The Australian superannuation system is now approaching $4 trillion in value and is growing quickly. Australian Prudential Regulation Authority data shows it grew by 4.2% in the March quarter of 2024 alone.
A combination of a low-interest-rate environment over the past few years and rising equities valuations has spurred a return to the securities lending market, driven in part by funds’ increasing scale and global outlook, and reversing a pullback by superannuation funds during the global financial crisis (GFC) and later the share market turmoil during the COVID-19 pandemic.
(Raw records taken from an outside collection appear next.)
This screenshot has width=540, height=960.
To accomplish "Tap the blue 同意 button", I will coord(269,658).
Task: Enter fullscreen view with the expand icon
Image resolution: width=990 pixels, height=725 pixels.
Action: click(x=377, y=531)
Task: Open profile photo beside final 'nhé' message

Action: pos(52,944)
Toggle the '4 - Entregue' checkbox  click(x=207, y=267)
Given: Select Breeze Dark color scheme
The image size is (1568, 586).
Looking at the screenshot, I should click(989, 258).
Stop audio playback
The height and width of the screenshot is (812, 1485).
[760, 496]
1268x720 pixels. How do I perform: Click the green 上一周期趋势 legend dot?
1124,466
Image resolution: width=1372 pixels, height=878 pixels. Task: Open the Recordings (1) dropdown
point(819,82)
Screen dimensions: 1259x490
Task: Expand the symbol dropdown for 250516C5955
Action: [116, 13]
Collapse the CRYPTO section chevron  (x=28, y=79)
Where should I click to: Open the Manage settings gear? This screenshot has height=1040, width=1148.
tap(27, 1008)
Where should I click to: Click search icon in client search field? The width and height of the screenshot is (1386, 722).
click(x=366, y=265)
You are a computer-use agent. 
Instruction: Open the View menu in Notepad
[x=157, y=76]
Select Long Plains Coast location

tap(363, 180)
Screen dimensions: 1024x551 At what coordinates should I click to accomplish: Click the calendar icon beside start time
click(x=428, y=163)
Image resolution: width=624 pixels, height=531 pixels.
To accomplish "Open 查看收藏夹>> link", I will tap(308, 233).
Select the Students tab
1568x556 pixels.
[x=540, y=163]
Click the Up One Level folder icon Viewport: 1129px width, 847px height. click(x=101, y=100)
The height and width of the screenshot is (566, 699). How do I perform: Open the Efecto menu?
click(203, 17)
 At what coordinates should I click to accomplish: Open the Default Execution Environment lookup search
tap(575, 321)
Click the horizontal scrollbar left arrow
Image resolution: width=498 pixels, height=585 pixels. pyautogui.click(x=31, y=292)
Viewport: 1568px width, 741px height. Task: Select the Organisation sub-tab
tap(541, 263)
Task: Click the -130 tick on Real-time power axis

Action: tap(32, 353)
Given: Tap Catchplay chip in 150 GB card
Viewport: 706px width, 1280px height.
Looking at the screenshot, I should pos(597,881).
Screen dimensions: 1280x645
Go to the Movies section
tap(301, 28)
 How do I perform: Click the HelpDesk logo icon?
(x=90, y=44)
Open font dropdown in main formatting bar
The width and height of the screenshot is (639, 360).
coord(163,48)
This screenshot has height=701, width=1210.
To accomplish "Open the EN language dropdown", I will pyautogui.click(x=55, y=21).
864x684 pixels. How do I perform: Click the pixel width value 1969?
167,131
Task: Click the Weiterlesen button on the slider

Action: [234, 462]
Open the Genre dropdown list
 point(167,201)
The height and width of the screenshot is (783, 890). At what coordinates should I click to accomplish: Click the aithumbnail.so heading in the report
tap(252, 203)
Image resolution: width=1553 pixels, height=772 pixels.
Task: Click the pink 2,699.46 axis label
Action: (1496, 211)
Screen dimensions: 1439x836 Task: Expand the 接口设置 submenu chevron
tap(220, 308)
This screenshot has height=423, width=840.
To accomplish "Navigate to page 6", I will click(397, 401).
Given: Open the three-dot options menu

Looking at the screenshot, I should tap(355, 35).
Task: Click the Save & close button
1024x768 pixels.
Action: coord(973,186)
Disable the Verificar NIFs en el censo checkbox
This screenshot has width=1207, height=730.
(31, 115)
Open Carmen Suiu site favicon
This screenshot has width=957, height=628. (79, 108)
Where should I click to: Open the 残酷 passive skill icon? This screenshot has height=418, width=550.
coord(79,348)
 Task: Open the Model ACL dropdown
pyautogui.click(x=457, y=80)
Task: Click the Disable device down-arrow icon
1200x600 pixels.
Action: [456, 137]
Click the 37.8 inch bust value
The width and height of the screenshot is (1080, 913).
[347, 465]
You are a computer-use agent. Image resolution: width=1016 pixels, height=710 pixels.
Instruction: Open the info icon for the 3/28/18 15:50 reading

As they’ve grown, funds have started seeking out a broader range of investment opportunities for their rising cash flows, presenting additional lending opportunities from mature markets such as the US, UK and Japan, but also in emerging markets such as Korea, Taiwan and China, where fees can exceed 300 basis points for particular securities, especially in the more volatile sectors.
Funds’ investment heads are seeing an increased benefit in making the operational side of their business work harder.
The largest industry funds, including AustralianSuper, Australian Retirement Trust, UniSuper, Cbus and REST have been active in lending securities – namely repos and equities – in international markets for decades. Domestically, though, some stepped back from lending to short sellers during turbulent periods for equity markets, such as the GFC and the Covid-19 pandemic.
AMP’s head of portfolio management, Stuart Eliot, told Investment Magazine his fund restarted securities lending recently, partly facilitated by a reallocation of the active risk and fee budget within the portfolio.